Yes, Nadal had a much shorter turnaround to this final, but Tsitsipas had never previously endured anything on the scale of what he faced in Toronto, winning a series of long matches in summer sun and heat against elite players. This wasn’t his first ATP final, and it wasn’t even his first ATP final against Nadal, since Barcelona had already checked that box. Yet, the larger experience of managing a full week against top-10 players was new, and it showed.

Nadal had been through this rodeo, Tsitsipas hadn’t. It mattered.

Nadal overcame his hiccup at *5-4, overcame more nervous errors to save a set point, and restored order in the second-set tiebreaker to bring home a 33rd Masters title and 80th overall title. The man who redefined late-teenage excellence in the modern era of men’s tennis prevented his opponent, Tsitsipas, from forging the kind of feat Rafa achieved 13 years ago, in 2005.

Nadal was intent on winning a championship on Sunday.
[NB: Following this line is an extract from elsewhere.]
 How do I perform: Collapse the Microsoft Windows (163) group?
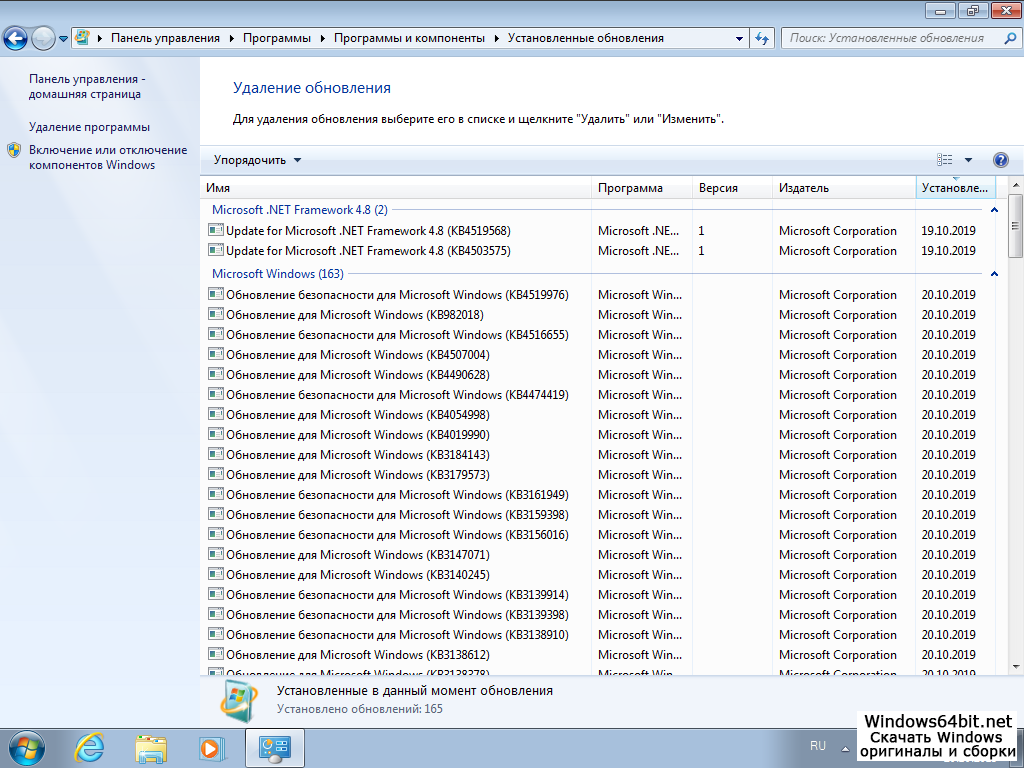[994, 274]
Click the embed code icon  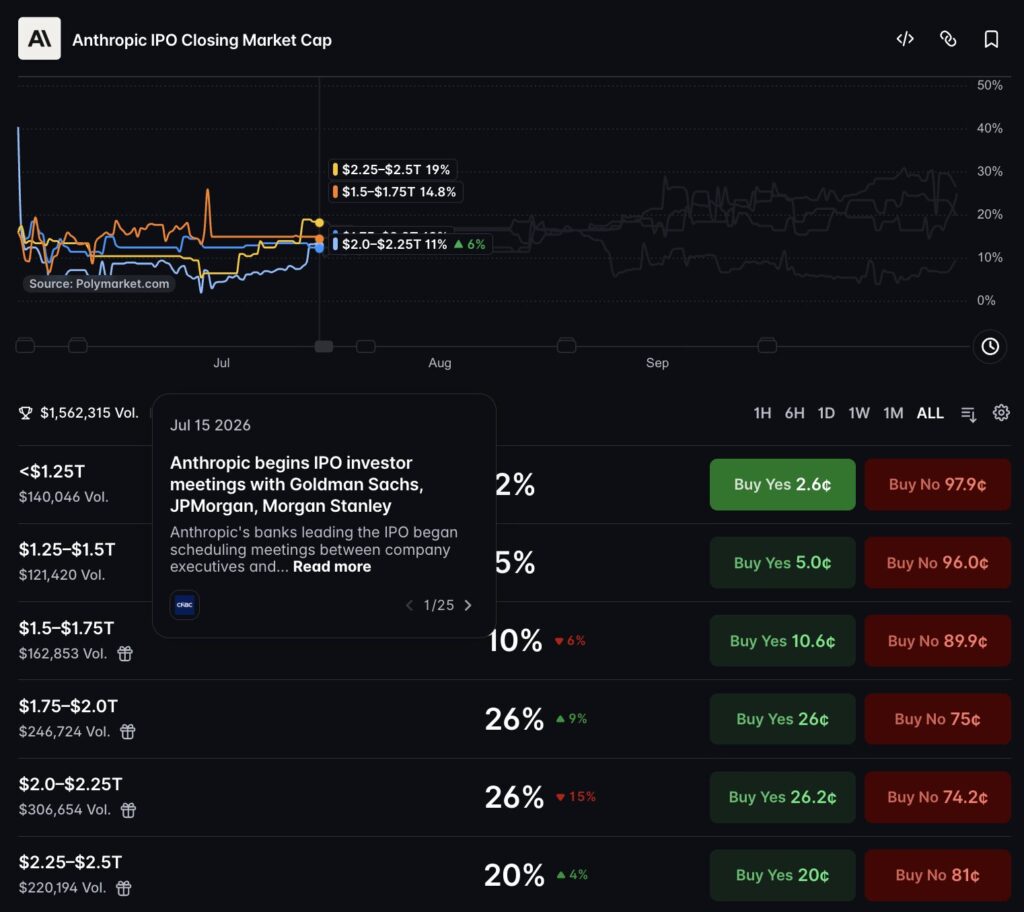(904, 39)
His tunnel-vision focus enables him to focus on the essentials, while fans and commentators discuss the outside details. One of those “outside details” was the reality that Nadal — great in his teens, 20s and 30s — was standing in the way of Tsitsipas, a player intent on catapulting himself into the realm of legitimate stardom.

One could make the case that Tsitsipas is already a star. In Greece, he certainly is. Globally, I’m not sure he meets that definition YET, but I don’t even intend to litigate that question. What I mean to emphasize here is that if Tsitsipas had beaten Nadal to win a FIFTH straight match over a top-10 player and claim a first Masters title on his 20th birthday, the Greek WOULD have become a genuine star on the ATP Tour. He definitely would have had “The Moment” when a young player becomes marked with the sign of greatness, akin to Sascha Zverev beating Djokovic in the 2017 Rome final, or Roger Federer beating Pete Sampras at Wimbledon in 2001, just before turning 20.
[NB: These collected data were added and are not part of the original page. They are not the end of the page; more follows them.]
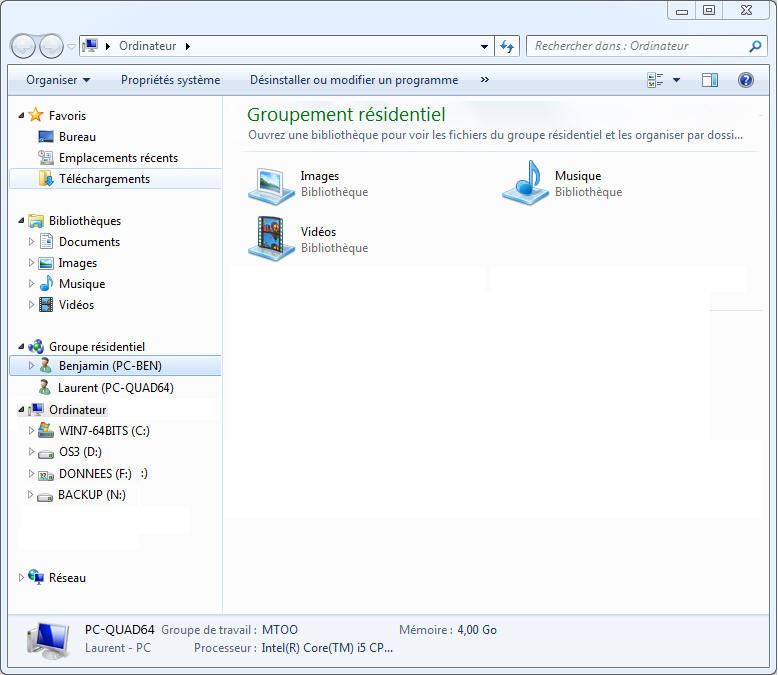This screenshot has height=675, width=778.
Task: Open the Images library icon
Action: pyautogui.click(x=271, y=184)
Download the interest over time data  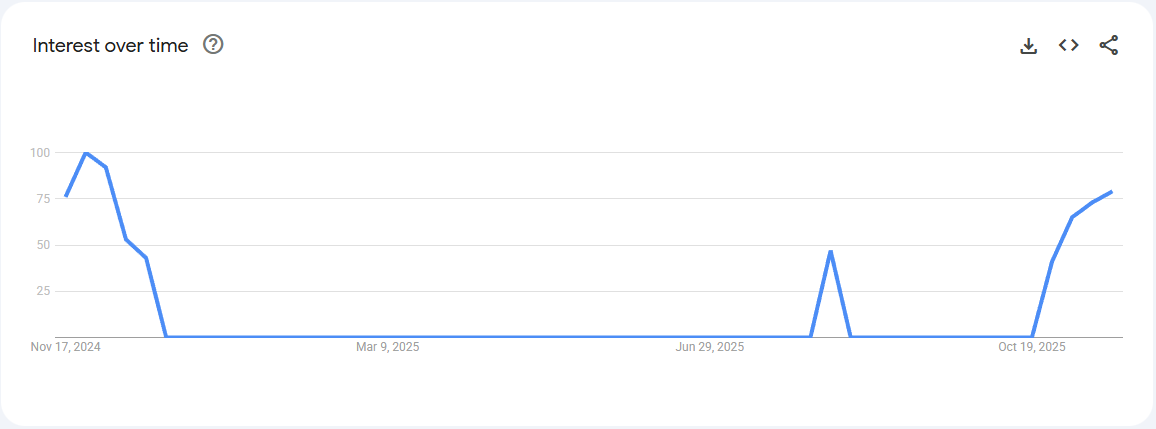pos(1028,45)
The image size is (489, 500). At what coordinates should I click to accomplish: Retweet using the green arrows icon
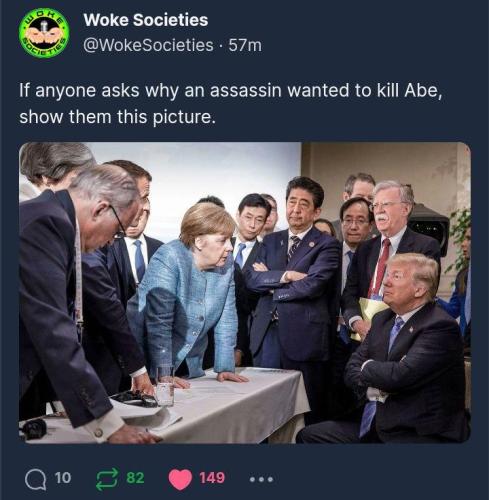click(107, 479)
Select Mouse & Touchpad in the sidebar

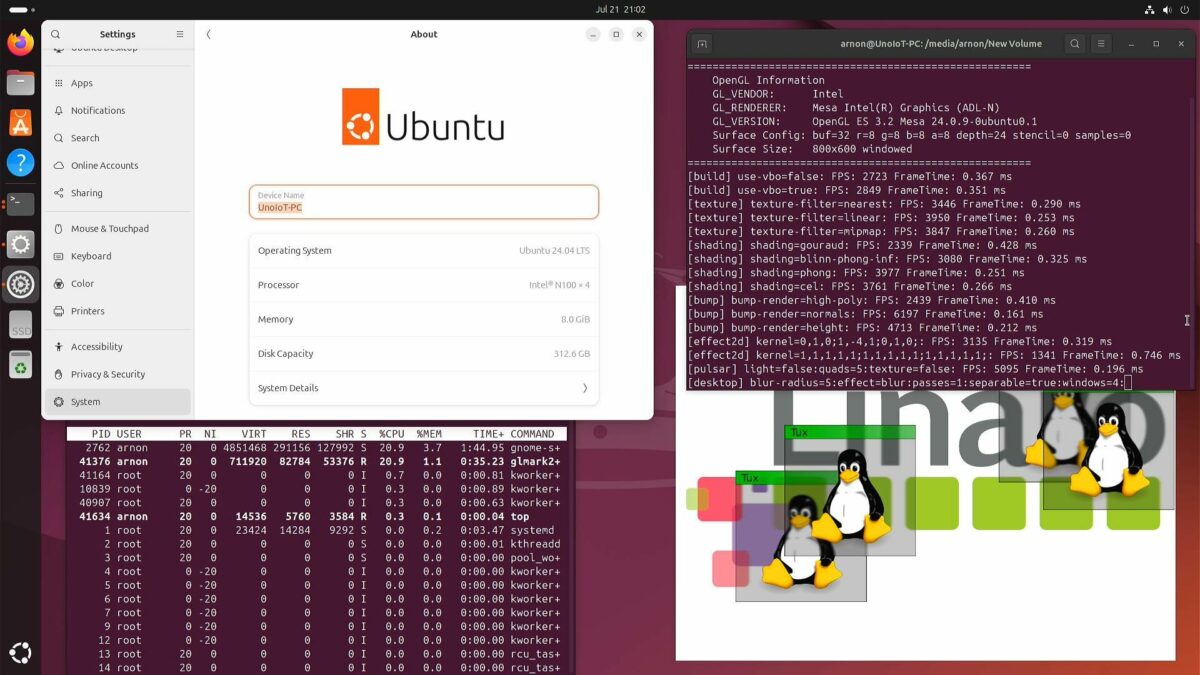109,229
Nadal wasn’t thinking about the importance of preventing that “Moment” from occurring, but just the same, it remains that Nadal DID prevent that moment, which in turn reinforces how rare and special it is that Nadal mastered so much of tennis before turning 20. Now 32, Nadal is still reflecting that mastery at a fuller and higher level.

How we view youth and how we view older age in tennis have been the central themes of this column. Stefanos Tsitsipas tried to steer the discussion back toward youth in Toronto, but the man who once redefined youthful quality in men’s tennis is now teaching lessons to young pups. He is now the instructor who is reminding us how tough it is to break through as a young man in a sport which is no longer a young man’s game… and must still wait for that next big plot twist which changes the balance of power in men’s tennis.